«Bon vivant» aus Natur, eine Statur, die nichts umwerfen konnte. Das war Jacques Chirac. Und ein Wirbelwind, der alles in seinem Leben seinen persönlichen, politischen Ambitionen unterordnete.
Teil dieser Ambitionen war immer auch Bernadette Chirac, seine Frau. «Wir haben nicht nur aus Liebe geheiratet. Ich kannte seine Ambitionen und wollte mit diesem Jungen etwas Ausserordentliches erreichen. Ich spürte, dass er das Zeug dazu hatte», sagte sie einmal in einem Dokumentarfilm.
Chirac war auch einer, der immer Hunger hatte. Unersättlich war er in seiner Suche nach Anerkennung in den Herzen vieler Frauen und nach Macht und Einfluss in der französischen Politik. So beschrieb ihn Bernadette Chirac. «Er drängte sich immer und überall in die Mitte einer Gruppe.»

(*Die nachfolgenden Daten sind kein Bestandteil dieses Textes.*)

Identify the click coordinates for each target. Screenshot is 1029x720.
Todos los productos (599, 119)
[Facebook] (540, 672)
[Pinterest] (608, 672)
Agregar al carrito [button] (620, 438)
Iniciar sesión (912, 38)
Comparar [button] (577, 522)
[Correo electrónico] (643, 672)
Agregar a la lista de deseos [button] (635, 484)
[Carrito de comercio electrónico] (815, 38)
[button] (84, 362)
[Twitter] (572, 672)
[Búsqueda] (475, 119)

Populär war der Politiker Chirac bei seinem Wahlvolk allerdings nie. In all seinen Ämtern. Vielleicht lag es an diesem grossen Hunger nach Macht. Er diente de Gaulle als Staatssekretär, war Minister unter Pompidou, Premier unter Giscard d'Estaing und schliesslich als Premierminister unter seinem grössten poltischen Rivalen François Mitterand.
Ich habe die Nachricht verstanden. Nun zähle ich auf alle, dass wir die Werte der Republik verteidigen können.

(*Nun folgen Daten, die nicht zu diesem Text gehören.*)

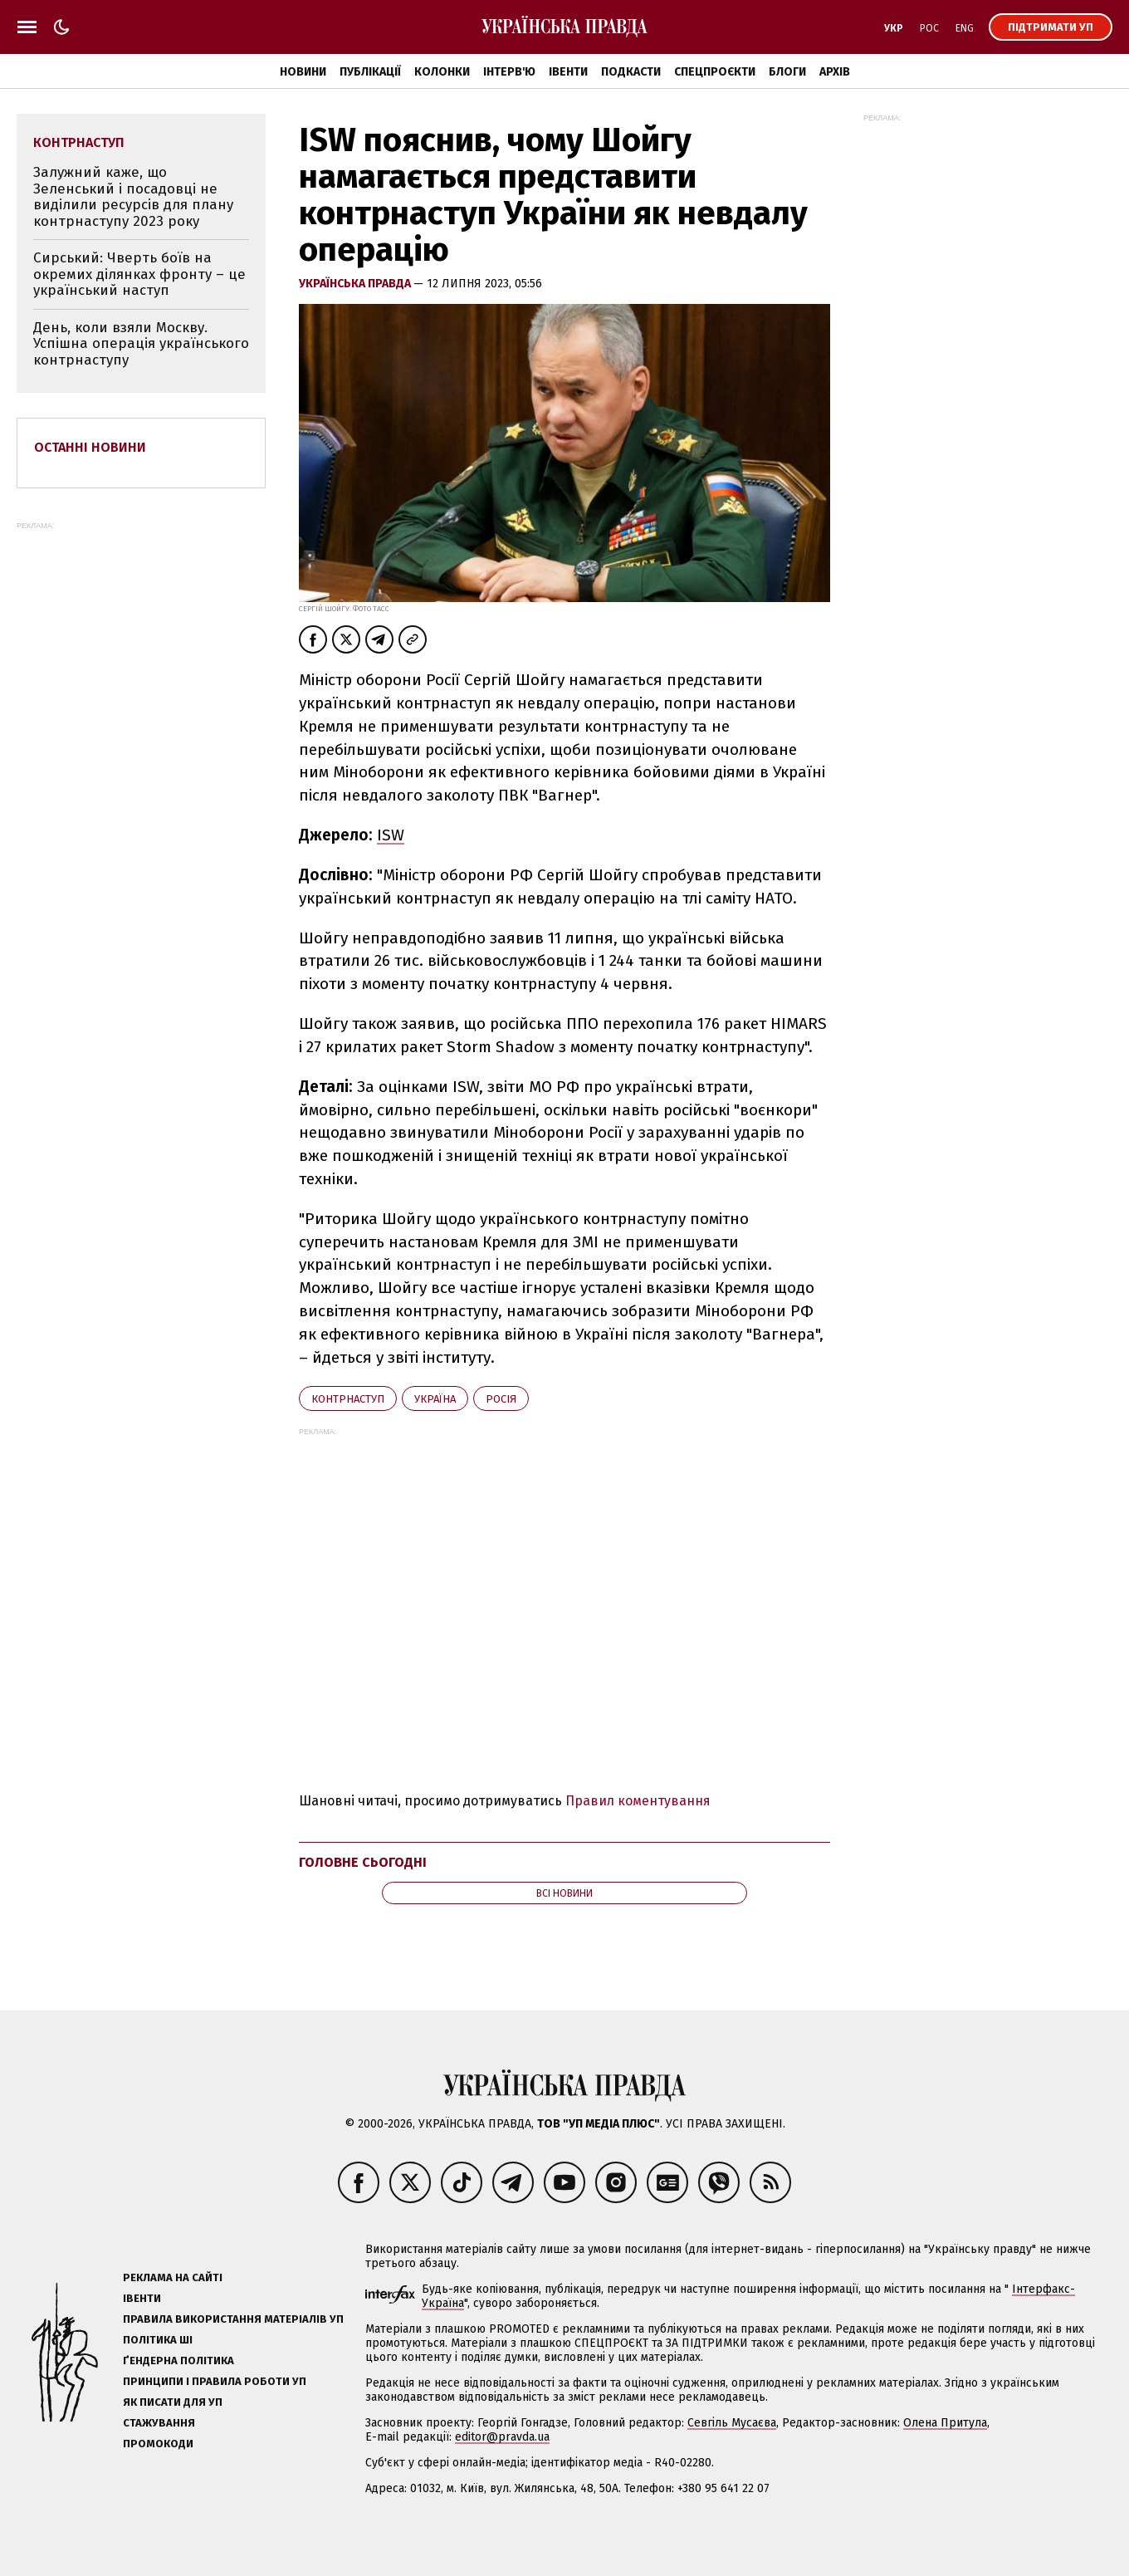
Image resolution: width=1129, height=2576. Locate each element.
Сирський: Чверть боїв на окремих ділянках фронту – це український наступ (139, 274)
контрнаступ (347, 1399)
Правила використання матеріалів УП (233, 2319)
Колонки (442, 72)
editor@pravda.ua (502, 2437)
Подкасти (631, 72)
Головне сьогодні (363, 1862)
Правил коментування (638, 1801)
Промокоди (158, 2443)
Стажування (159, 2423)
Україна (435, 1399)
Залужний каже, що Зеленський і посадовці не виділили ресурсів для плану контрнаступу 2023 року (133, 197)
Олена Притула (945, 2423)
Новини (303, 72)
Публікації (370, 72)
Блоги (787, 72)
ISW (390, 835)
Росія (501, 1399)
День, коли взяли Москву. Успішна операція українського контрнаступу (141, 344)
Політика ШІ (158, 2340)
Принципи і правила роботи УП (214, 2381)
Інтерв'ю (509, 72)
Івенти (568, 72)
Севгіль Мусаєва (731, 2423)
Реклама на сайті (172, 2277)
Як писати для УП (172, 2402)
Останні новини (90, 447)
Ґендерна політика (178, 2360)
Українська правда (356, 284)
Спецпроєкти (714, 72)
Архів (834, 72)
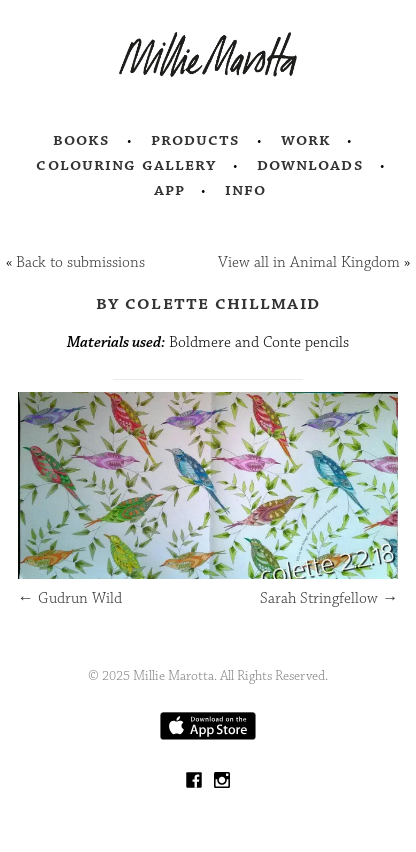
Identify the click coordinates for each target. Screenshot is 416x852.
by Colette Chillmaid (208, 303)
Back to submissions (80, 262)
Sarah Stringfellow (329, 598)
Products (196, 140)
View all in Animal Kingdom (309, 262)
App (169, 190)
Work (306, 140)
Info (246, 190)
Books (82, 140)
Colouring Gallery (126, 165)
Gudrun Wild (70, 598)
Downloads (310, 165)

Chirac hatte in seinem Parlament eine Mehrheit, der präsidiale Monarch Mitterand liess ihn aber immer wieder ins Leere laufen. Etwa bei den Präsidentschaftswahlen 1988, als sich beide ein Fernsehduell lieferten, das Geschichte schrieb. Chirac forderte eine Debatte unter gleichwertigen Kandidaten, Mitterand blieb sich treu.
Chirac und die Mächtigen der Welt
Monsieur Président bescherte Monsieur Le Premier ministre ein politisches Debakel im zweiten Wahlgang und einen Platz in der Opposition. Schon wieder. Erst 1995 – im dritten Anlauf – wurde Chirac zum Präsidenten Frankreichs gewählt. Um politisch gleich wieder in Ungnade zu fallen. Affären holten ihn ein.
Unrühmliche Premiere
Als Stadtpräsident von Paris hatte er fiktive Beamte angestellt, um Geld für die von ihm gegründete Partei RPR abzuzweigen. Das machte ihn später zum ersten Präsidenten, der von einem Gericht nach Ende seiner Amtszeit wegen illegaler Parteifinanzierung verurteilt wurde.

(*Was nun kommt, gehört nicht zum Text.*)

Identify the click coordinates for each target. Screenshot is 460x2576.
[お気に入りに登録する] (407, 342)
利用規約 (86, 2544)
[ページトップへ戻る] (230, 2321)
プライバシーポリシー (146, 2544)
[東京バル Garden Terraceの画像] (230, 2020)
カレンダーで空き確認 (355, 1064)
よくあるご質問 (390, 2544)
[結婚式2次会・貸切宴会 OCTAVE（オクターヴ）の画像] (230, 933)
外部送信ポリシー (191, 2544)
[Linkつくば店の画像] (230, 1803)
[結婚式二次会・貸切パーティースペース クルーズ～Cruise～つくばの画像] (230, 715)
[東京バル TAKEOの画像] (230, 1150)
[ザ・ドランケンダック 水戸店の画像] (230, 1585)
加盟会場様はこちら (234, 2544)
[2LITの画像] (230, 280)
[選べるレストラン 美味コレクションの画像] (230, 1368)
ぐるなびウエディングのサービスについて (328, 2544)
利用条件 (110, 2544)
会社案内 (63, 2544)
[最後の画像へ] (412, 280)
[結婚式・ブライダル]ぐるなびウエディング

Ebenso spektakulär: Seine Wiederwahl 2002 als Präsident mit 82 Prozent aller Stimmen im zweiten Wahlgang. Der erste Wahlgang hatte freilich für ein politisches Erdbeben gesorgt: Jean-Marie Le Pen vom Front National landete hinter Chirac auf dem zweiten Platz.
Schicksalswahl gegen Le Pen
Mit vereinten Kräften wählten daraufhin linke und rechte Wähler das kleinere Übel: Jacques Chirac. «Ich habe die Nachricht verstanden. Nun zähle ich auf alle, dass wir die Werte der Republik verteidigen können», verkündete er nach seinem Wahlsieg.
Als Präsident gelang Chirac nicht viel. Er liess sein Volk über die EU-Verfassung abstimmen und erlitt Schiffbruch. Und er musste den politischen Aufstieg von Innenminister Nicolas Sarkozy erdulden. Dieser überliess dem Präsidenten nur noch die Rolle des Landesvaters. Politisch verblasste der Stern Chirac also. Der Mensch Chirac, Humanist aus tiefstem Herzen, gewann an Glanz.
Nichts könnte das besser zum Ausdruck bringen als sein Vermächtnis mitten in Paris: Das Musée du Quai Branly, das auch Musée Jacques Chirac heisst. Darin liess Chirac die reiche Kunst und Zivilisation inszenieren, mit welcher Menschen aus den ehemaligen Kolonialgebieten das kulturelle Erbe bereichern, seit Jahrhunderten.
Es war der Mensch, nicht der Politiker Jacques Chirac, der sich da gegen alle Widerstände durchsetzte.